M/S Arihant Siddhi Housing Society vs. Pushpa Vishnu More Case Summary 2018 HC

M/S Arihant Siddhi Housing Society vs. Pushpa Vishnu More

M/S Arihant Siddhi Housing Society vs. Pushpa Vishnu More is a case which provides answer to the issue whether a cooperative housing society comes under the definition of industry i.e. Section 2(j) of the Industrial Dispute Act,1947 and also whether the services of the watchman should be reinstated or not according to the order passed by the labour court.

M/S ARIHANT SIDDHI HOUSING SOCIETY JUDGEMENT DATE: JUNE 22, 2018

M/S ARIHANT SIDDHI COOPERATIVE HOUSING SOCIETY CITATION: WRIT PETITION NO. OF 787 OF 2007

FACTS OF M/S ARIHANT SIDDHI CASE:

  • In this case, Arihant Siddhi society is the petitioner who appointed respondent no.1 as the watchman. It terminated his services upon his completion of 60 years of age, with effect from November 1, 2000.
  • The petitioner stated that the termination was with mutual consent and it paid the respondent’s retirement benefit, and he accepted it. Then the respondent demanded for reinstatement.
  • The respondent alleged his services were terminated with no proper inquiry and were not provided with proper retrenchment compensation.
  • The petitioner then stated that it is a housing society, and the respondent rendered personal services.
  • Then the labour court allowed the plea of the respondent and stated that though the society was a housing cooperative society but it earned its profit from its member so it will come in the definition of industry and rejected the claim of petitioner’s non- maintainability.
  • Then the petitioner challenged the award passed by the labour court at Mumbai regarding the industrial dispute act.

ISSUES:

  • Whether the cooperative housing society comes under the definition of industry, i.e. Section 2(j) of industrial dispute act?
  • Whether the services of the respondent no. 1 must be reinstated or not with continuity of services and full back wages as ordered by the labour court?

CONTENTIONS:

ARIHANT SIDDHI SOCIETY’S CONTENTIONS (PETITIONER):

  • The petitioner argued in this case that the termination was with mutual consent and the respondent no. 1 has also agreed to the retirement benefit/ ex gratia payment made by the petitioner.
  • The petitioner further stated that it is a housing society and the respondent no.1 has rendered personal services. It will not be considered as an industry under industrial dispute act nor will the respondent no. 1 be considered as workman under the industrial dispute act.

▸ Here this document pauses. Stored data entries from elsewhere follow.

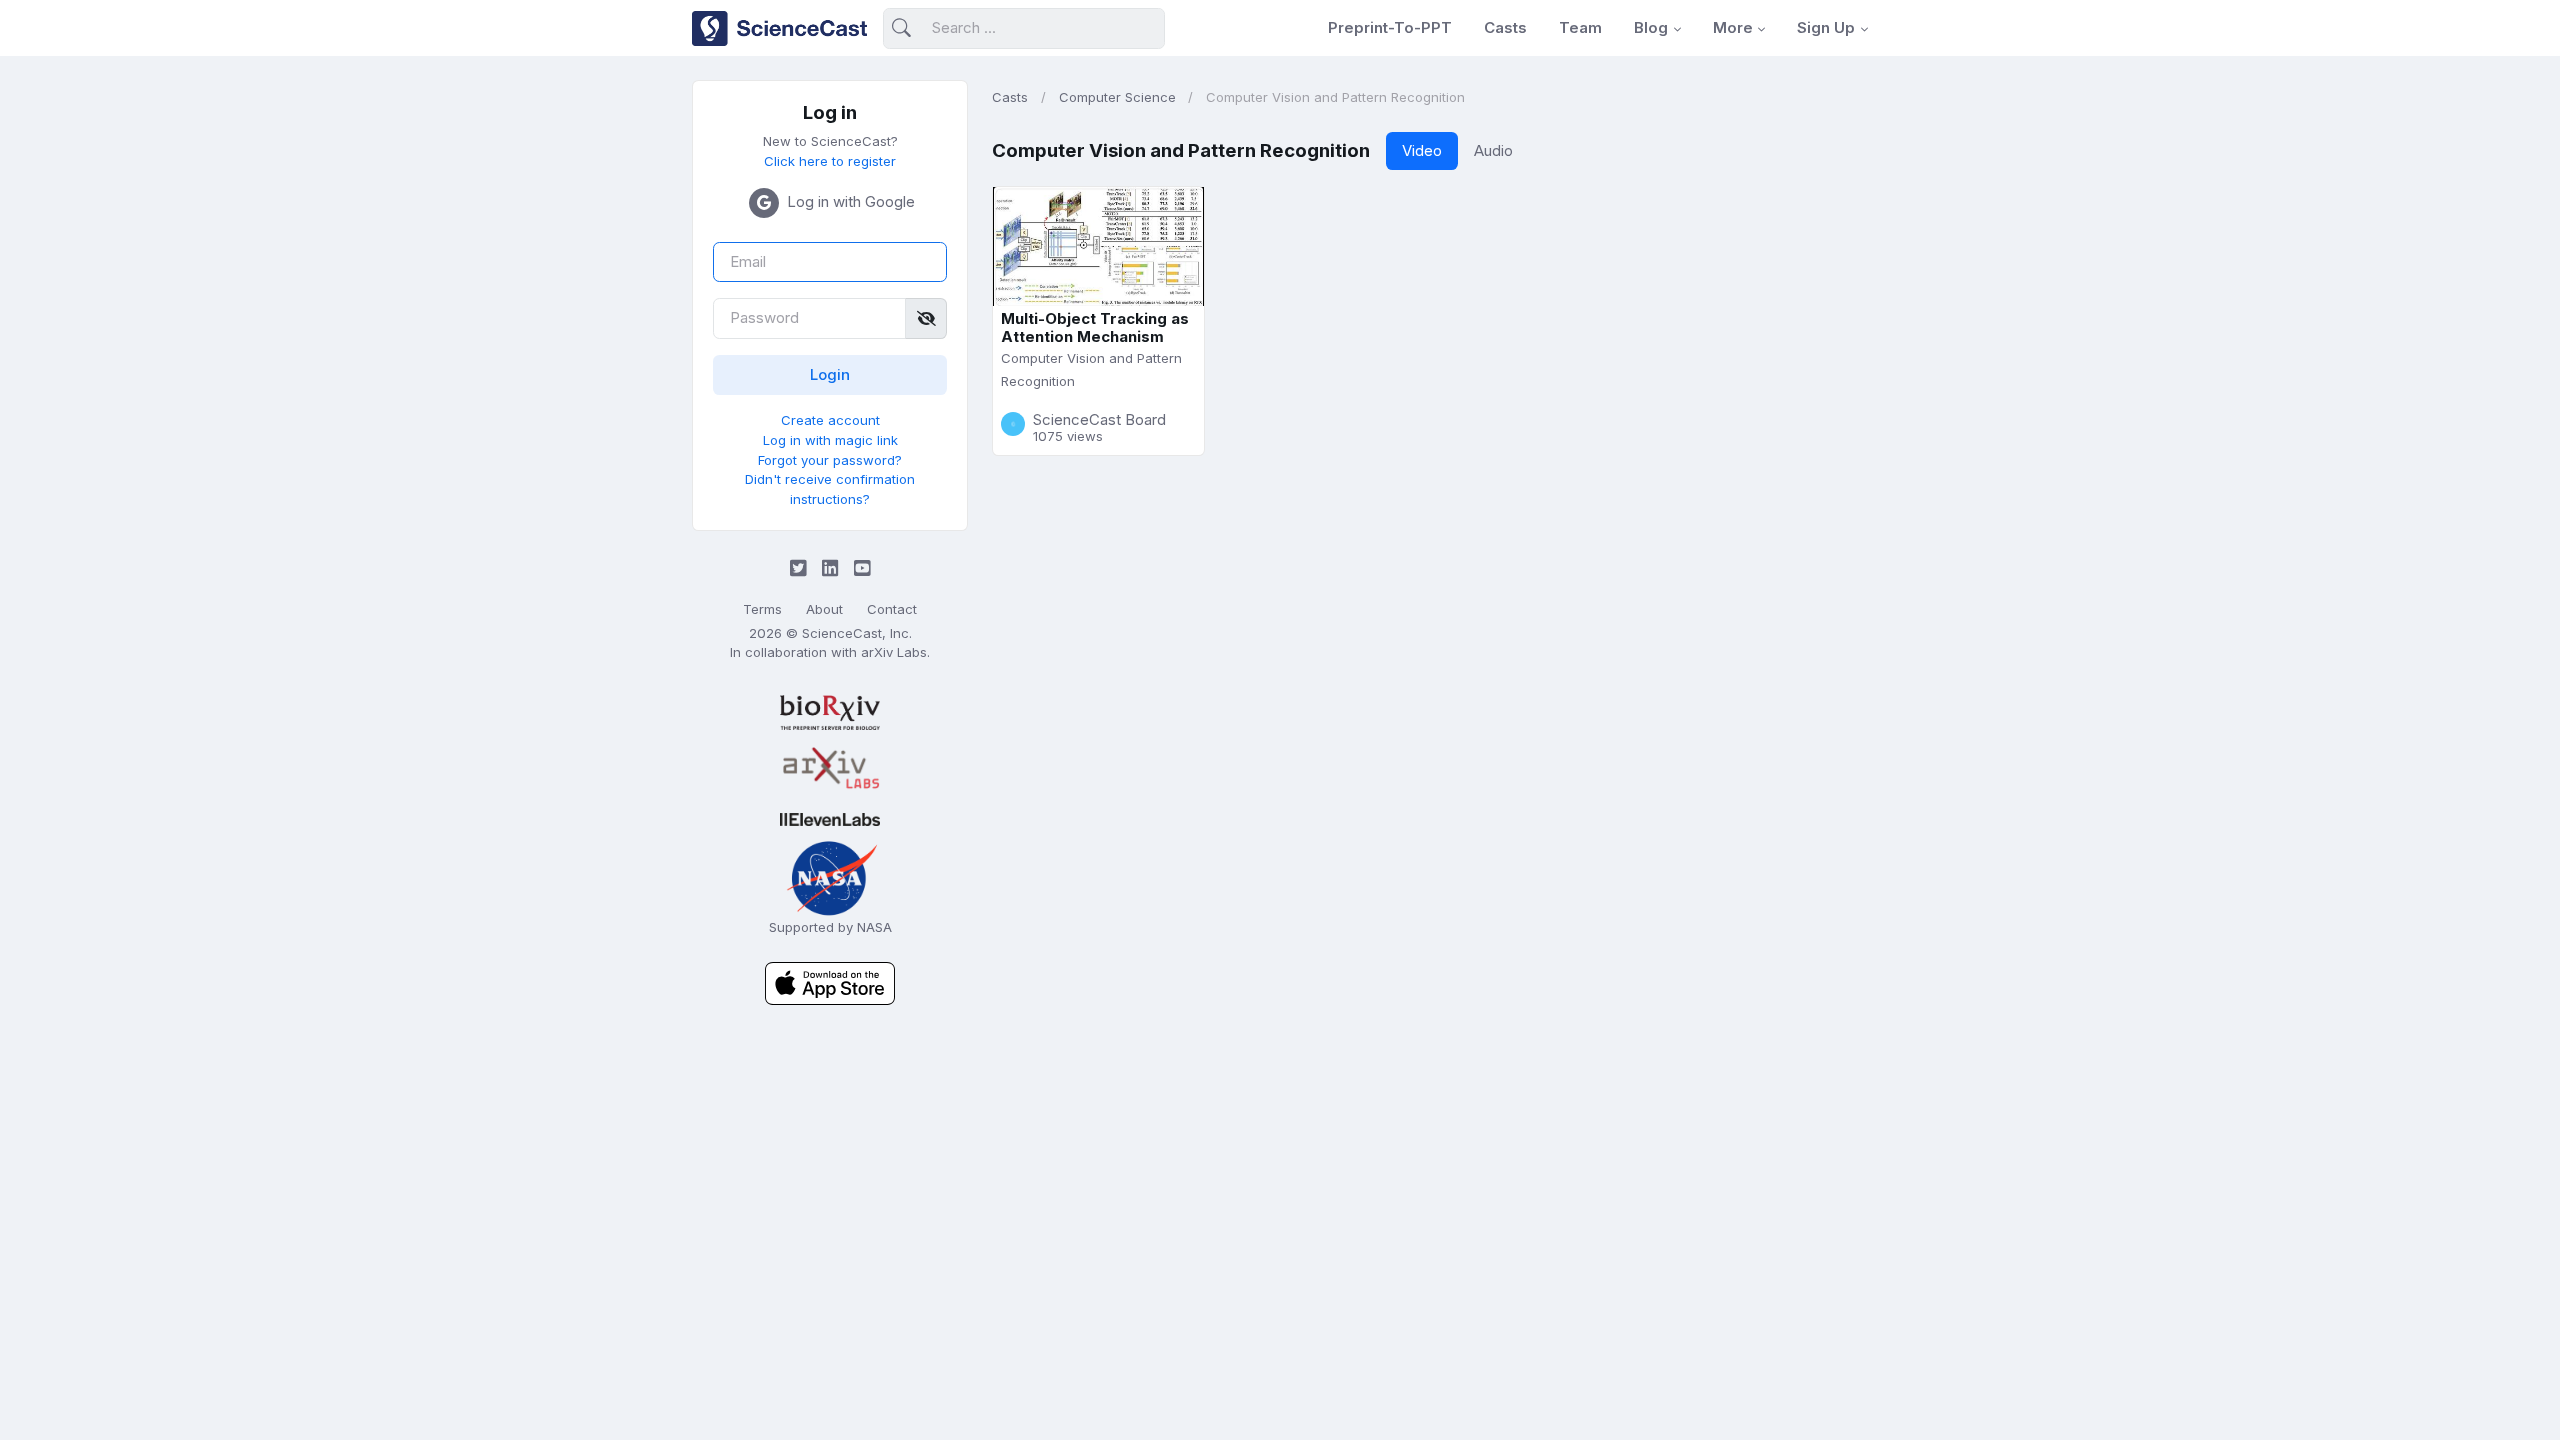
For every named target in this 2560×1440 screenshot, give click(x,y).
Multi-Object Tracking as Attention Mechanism (1095, 328)
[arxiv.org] (830, 769)
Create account (830, 420)
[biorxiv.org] (830, 712)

WATCHMAN’S CONTENTIONS (RESPONDENT NO. 1):

  • The respondent no. 1 contended that he was a permanent employee of the petitioner.
  • He also stated that his termination was without proper enquiry and he was not offered proper retrenchment benefit.

RATIO DECEDENDI:

  • JUSTICE S.C. GUPTE: The housing society will come under the definition of industry if its predominant function is based on the commercial activity rather than the adjunct functions.
  • In this case, the society was charging from its members for displaying neon signs for the advertisement of their coaching classes and dispensary and this is not considered as an industry that is carrying on the business of hiring out of neon signs or allowing advertisements under the definition of industry.
  • Justice S.C. Gupte further stated that the services rendered by respondent no. 1 to the society and its members will not be considered as the personal services.
  • He further stated that there was an error in the labor’s decision court regarding earning income on the premises, which could not be considered as housing society.

DECISION:

  • The court set aside and quashed the order of the labour court, stating with the reference of the previous case of M/S SHANTIVAN II CO. OP. HSG. SOCIETY VS SMT. MANJULA GOVIND MAHIDA (WRIT PETITION NO. 360 0F 2007) wherein the court held that the society was carrying out many activities and its commercial activity was not a predominant activity and is considered as auxiliary activity. Hence, the housing society will not be considered as an industry under the definition of industry of industrial dispute act.
  • The court also referred to the triple test laid down in Bangalore Water Supply And Sewarage Board VS A. Rajappa wherein it was held that the main activity or dominant activity is to provide services to its own members and the other activities are merely auxiliary activities, then it will not be considered as an industry for industrial dispute act, 1967.
  • The court further set aside the order of reinstatement with continuity of services and full back wages and considered the impugned award by the labour court as an error of jurisdiction in the premises.

CONCLUSION:

From this case, we can conclude that to consider the undertaking as an industry under the definition of industrial dispute act and the triple test laid down in Bangalore Water Supply case; its main activity or the predominant activity must be a commercial activity rather than its adjunct activity. If its pre-dominant activity is not considered a commercial activity, then it will not consider its employee as a workman for the purpose of the industrial dispute act.